Cutting the military budget
The first indications of what the Democratic Party in Congress has in mind for the military are starting to become public. Congressman Barney Frank (D-MA) announced that he is calling for a 25% cut in the military budget. He believes that can be accomplished by getting out of Iraq much earlier than anyone is presently talking about and by cutting various weapons programs. To put this into scale, the Fiscal Year 2008 DOD budget, including supplemental spending bills for the "War on Terror" is $699 billion. To reduce 25% of that figure means to find $175 billion.
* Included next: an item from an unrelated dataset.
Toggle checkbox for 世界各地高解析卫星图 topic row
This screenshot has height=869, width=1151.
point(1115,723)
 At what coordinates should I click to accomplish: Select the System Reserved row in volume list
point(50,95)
Of course, just stopping the wars in Iraq and Afghanistan ("Global War on Terror" extra funding) will reduce spending by some $218 billion, more than achieving the 25% goal desired by Franks.
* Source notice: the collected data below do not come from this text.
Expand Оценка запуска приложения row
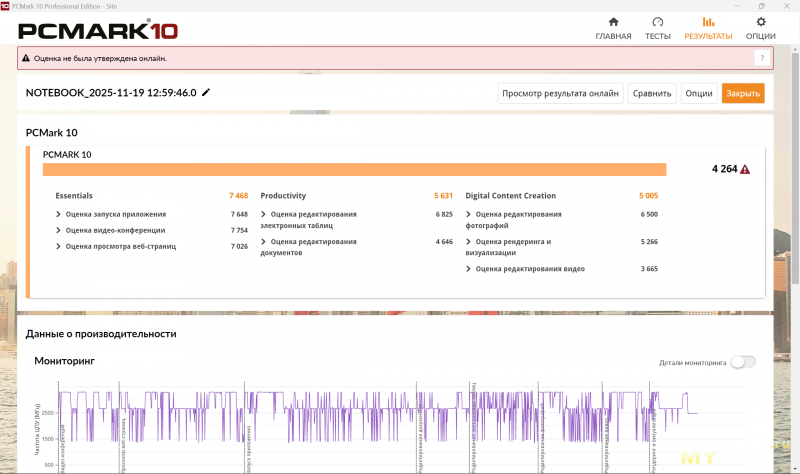 click(59, 214)
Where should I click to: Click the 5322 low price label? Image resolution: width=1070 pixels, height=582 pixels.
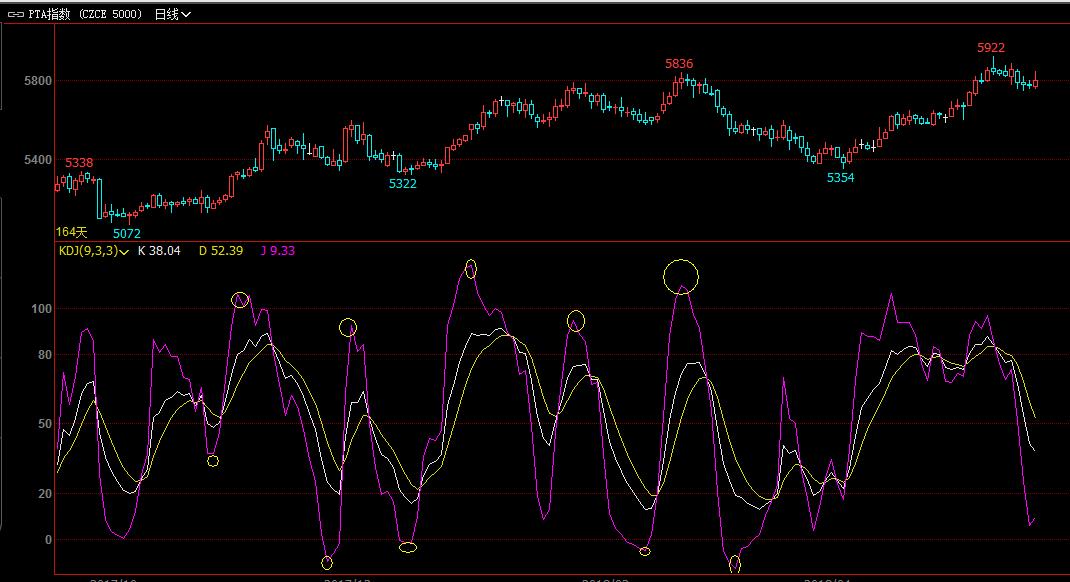click(x=403, y=183)
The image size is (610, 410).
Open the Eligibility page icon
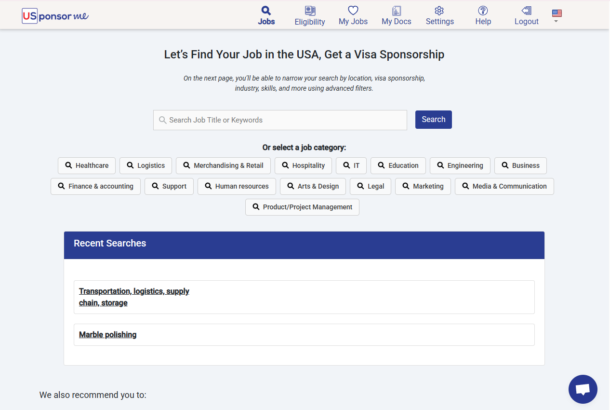(x=309, y=10)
This flies in the face of already announced plans by Obama to increase military action in Afghanistan, which would likely also mean increasing the personnel end-strength of the Army and Marine Corps. As any business leader knows, personnel expenses are the single most expensive part of any budget and that certainly holds true with the Department of Defense. Making any real cuts in defense spending necessarily involves cutting personnel.
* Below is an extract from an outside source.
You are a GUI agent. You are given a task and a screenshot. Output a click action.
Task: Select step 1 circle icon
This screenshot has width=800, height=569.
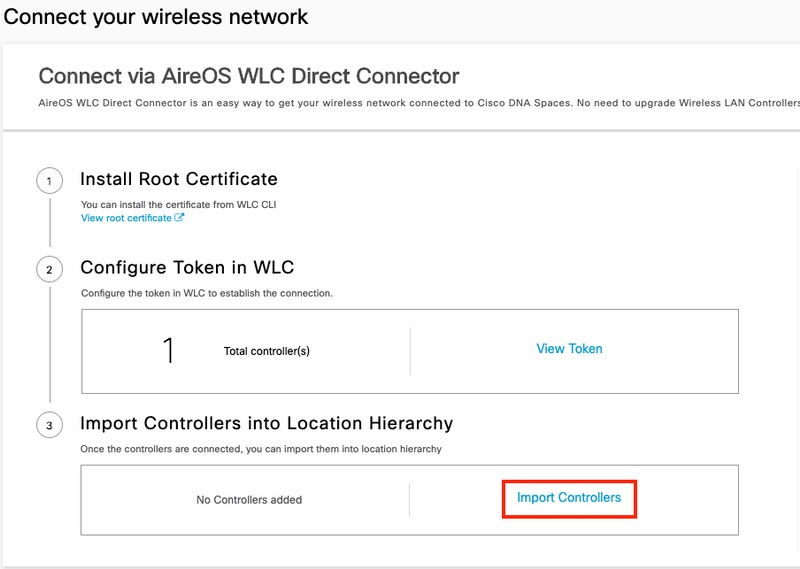click(49, 181)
However, in a bit of political sleight of hand, just stopping the wars in Iraq and Afghanistan would arguably reduce defense spending by 35% thereby permitting the administration and Congress to declare success without reducing anything within the core defense budget.
President Clinton managed to reduce the national deficit by reducing defense spending during his administration. Given that defense spending is over half the discretionary budget at the federal level, if any administration, whether Democrat or Republican, wants to reduce federal spending, the defense department is going to have to take a major share of that reduction. Stand by.